“Lo smart working semplificato scade il 31 marzo. Senza deroghe si torna in ufficio” titolava il 19 gennaio 2021 il Corriere della sera, commentando l’intenzione del Governo di fissare al 31 marzo per le imprese private e al 31 gennaio per la Pubblica Amministrazione il termine ultimo per avvalersi dello Smart Working con la procedura semplificata.
Ma, come prevedibile, i termini sono stati ulteriormente prorogati al 30 aprile per tutti dalla Legge 26 febbraio 2021, n. 21 di conversione del c.d. Decreto Milleproroghe: “I termini previsti dalle disposizioni legislative di cui all’allegato 1 sono prorogati fino alla data di cessazione dello stato di emergenza epidemiologica da COVID-19 e comunque non oltre il 30 aprile 2021, e le relative disposizioni vengono attuate nei limiti delle risorse disponibili autorizzate a legislazione vigente”.
È un fatto però che non si capisce più pienamente il senso di queste proroghe, visto che il Lavoro Agile come diffuso oggi è una modalità di lavoro che nasce da due presupposti: il primo, quello sancito dalla legge 81/ 2017 “allo scopo di incrementare la competitività e agevolare la conciliazione dei tempi di vita e di lavoro”, il secondo, quello nato dai DPCM del 2020 al fine di contenere la diffusione dell’emergenza epidemiologica in atto nei luoghi di lavoro e sui mezzi pubblici.
L’intento della normativa sul lavoro agile è sempre stato quello di ripensare i processi di lavoro, passando dal dove si lavora al come si lavora, da un rapporto fra azienda e dipendente fatto non più di controlli sulla presenza in ufficio ma da un rapporto di fiducia, responsabilità e capacità di lavoro in autonomia.
Il lavoro realizzato in modalità home-working dovrebbe aver insegnato al mondo produttivo e della pubblica amministrazione che il lavoro è andato avanti grazie alla capacità delle persone di responsabilizzarsi sugli obiettivi, di comunicare a distanza e sperimentare tecnologie prima poco utilizzate. Il 2020 è stato quindi un anno di grande apprendimento dal punto di vista organizzativo e tecnologico ed è quindi arrivato il momento di sfruttare queste esperienze per uscire da una forma emergenziale del lavoro ed entrare in una forma più strutturata.

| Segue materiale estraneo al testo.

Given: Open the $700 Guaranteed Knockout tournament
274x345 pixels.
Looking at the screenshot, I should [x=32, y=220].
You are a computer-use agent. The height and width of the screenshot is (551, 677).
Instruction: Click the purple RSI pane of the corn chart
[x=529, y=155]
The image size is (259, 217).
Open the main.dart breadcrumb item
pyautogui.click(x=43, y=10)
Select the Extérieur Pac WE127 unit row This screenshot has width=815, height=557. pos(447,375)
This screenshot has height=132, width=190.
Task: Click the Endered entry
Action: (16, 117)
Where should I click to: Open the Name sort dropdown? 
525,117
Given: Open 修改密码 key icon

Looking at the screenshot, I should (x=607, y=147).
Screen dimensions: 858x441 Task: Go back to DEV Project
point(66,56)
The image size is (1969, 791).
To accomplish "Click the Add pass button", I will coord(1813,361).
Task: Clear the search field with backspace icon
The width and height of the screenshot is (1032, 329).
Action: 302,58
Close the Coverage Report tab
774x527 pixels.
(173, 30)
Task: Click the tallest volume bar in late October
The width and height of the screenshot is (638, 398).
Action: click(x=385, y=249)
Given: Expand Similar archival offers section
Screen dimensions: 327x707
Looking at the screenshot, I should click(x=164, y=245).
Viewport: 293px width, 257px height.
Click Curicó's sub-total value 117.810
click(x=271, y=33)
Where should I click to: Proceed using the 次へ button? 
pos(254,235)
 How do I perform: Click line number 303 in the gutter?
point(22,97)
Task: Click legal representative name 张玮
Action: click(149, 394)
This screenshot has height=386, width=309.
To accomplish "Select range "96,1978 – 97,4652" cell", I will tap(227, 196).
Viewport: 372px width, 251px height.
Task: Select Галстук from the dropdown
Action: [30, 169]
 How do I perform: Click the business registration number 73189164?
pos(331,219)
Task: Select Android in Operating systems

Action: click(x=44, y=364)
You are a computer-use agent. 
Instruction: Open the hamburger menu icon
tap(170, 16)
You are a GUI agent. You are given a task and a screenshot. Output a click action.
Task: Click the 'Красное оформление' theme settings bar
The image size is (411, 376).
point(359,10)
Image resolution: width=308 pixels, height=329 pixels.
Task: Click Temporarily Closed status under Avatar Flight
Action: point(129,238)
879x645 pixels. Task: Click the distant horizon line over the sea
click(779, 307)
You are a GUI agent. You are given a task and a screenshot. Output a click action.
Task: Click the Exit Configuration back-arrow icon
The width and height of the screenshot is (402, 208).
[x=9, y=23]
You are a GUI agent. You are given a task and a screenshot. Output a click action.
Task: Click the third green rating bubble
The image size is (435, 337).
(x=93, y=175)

In quest’ottica, la nuova proroga trova poche giustificazioni per appellarsi ad un carattere di “emergenza”: come è infatti possibile che PA e aziende non abbiamo ancora fatto una riflessione che permetta loro di regolamentare il lavoro agile nel proprio contesto anche solo in termini di sperimentazione?
Poiché l’emergenza sanitaria non ha una scadenza predeterminabile, o si evita di dare scadenze ogni 2 mesi, oppure si invitano aziende e PA a regolamentare lo smartworking come previsto dalle norme vigenti.
Per le aziende che ancora non hanno approfondito come realizzare il Regolamento di Smartworking e gli Accordi individuali è bene ricordare che:
- il Regolamento aziendale regola appunto le modalità dell’esecuzione del lavoro a distanza; le regole vengono stabilite dall’azienda preferibilmente ascoltando i bisogni dei dipendenti e senza necessariamente coinvolgere i sindacati;
- l’Accordo individuale si costruisce “tra le parti, anche con forme di organizzazione per fasi, cicli e obiettivi e senza precisi vincoli di orario o di luogo di lavoro, con il possibile utilizzo di strumenti tecnologici per lo svolgimento dell’attività lavorativa”; in caso il lavoro agile causi insoddisfazione anche a solo una delle due parti è possibile il recesso.
In questo quadro, oggi è importante cominciare ad avere una visione più ampia dello sviluppo dell’organizzazione del lavoro, senza soffermarsi quindi sulle date dell’ultimo DPCM disponibile, ma raccogliendo quanto appreso in questo ultimo anno per non parlare più di emergenza ma di prospettive organizzative.